-- Start of Text passage --
Indigenous Equinox Gatherings NYC

Starting the fall season in a good way

September 17 and 18, NYU and various locations around NYC

Join Center CIRCL and community partners on September 17 and 18 for two days of activations for Indigenous presence and continuity in New York City. There will be film screenings, workshops, panels, and performances at NYU Washington Square Campus and other sites across the city. This event series also coincides with the fall equinox. The length of day and night are in balance in the days leading up to and after the autumnal equinox. 

These gatherings inaugurate Center CIRCL’s biennial theme: This City is So Indigenous. They are a chance for students, community members, artists and educators to meet again in New York City, starting a new season of study, research, struggle, and relation. Featuring autonomous sessions planned by different Indigenous groups and organizations, this two-day event will nourish the connections that will carry us through the months and years ahead. 

All events are free and open to the public. Registration for each event is required; spots are limited. Photo ID and registration for each event is required for access to NYU buildings. 

University professors are encouraged to assign undergraduate and graduate students in relevant coursework to register and attend.
-- End of Text passage --
• **Written problem**:
Answer these questions using the text about the Indigenous Equinox Gatherings.
(a) On which dates are the gatherings held?
(b) What biennial theme of Center CIRCL do the gatherings inaugurate?
(c) What must attendees have to enter NYU buildings?
-- Start of Given information --
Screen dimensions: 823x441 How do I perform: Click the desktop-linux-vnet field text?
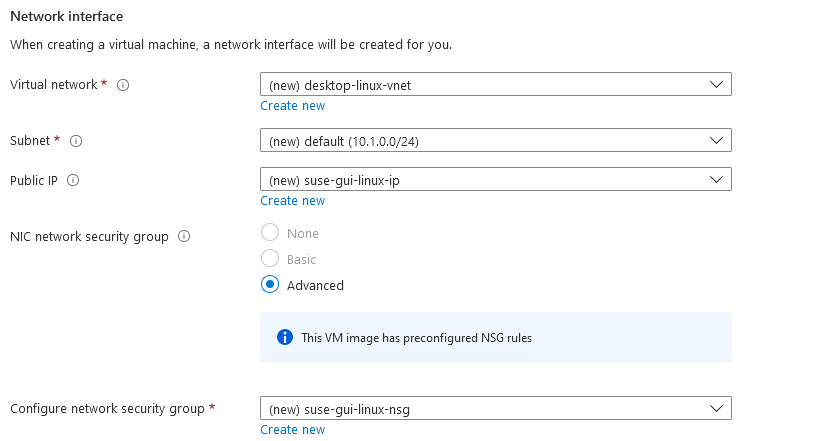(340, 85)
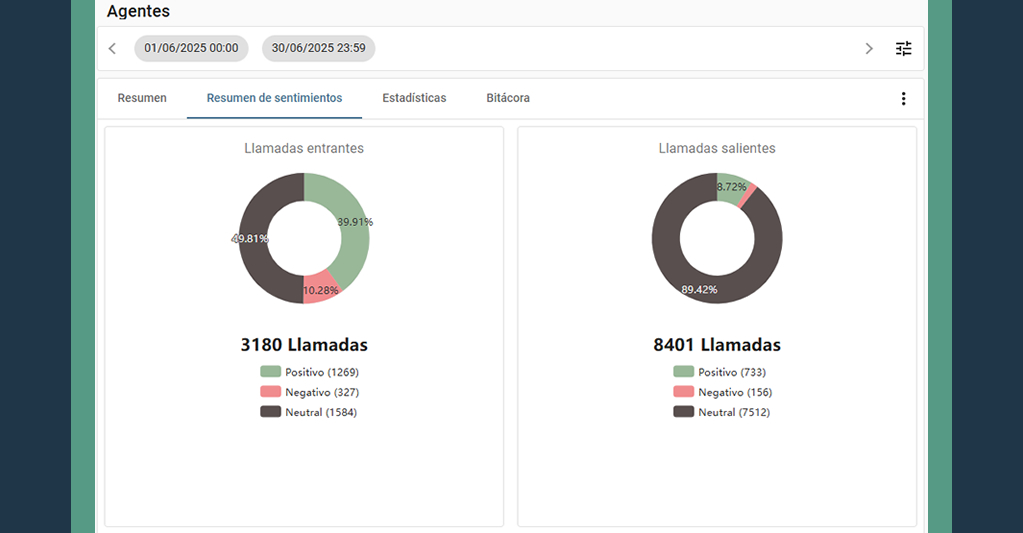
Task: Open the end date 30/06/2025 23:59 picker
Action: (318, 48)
-- End of Given information --
• **Result of the task**:
(a) September 17 and 18
(b) This City is So Indigenous
(c) Photo ID and registration for each event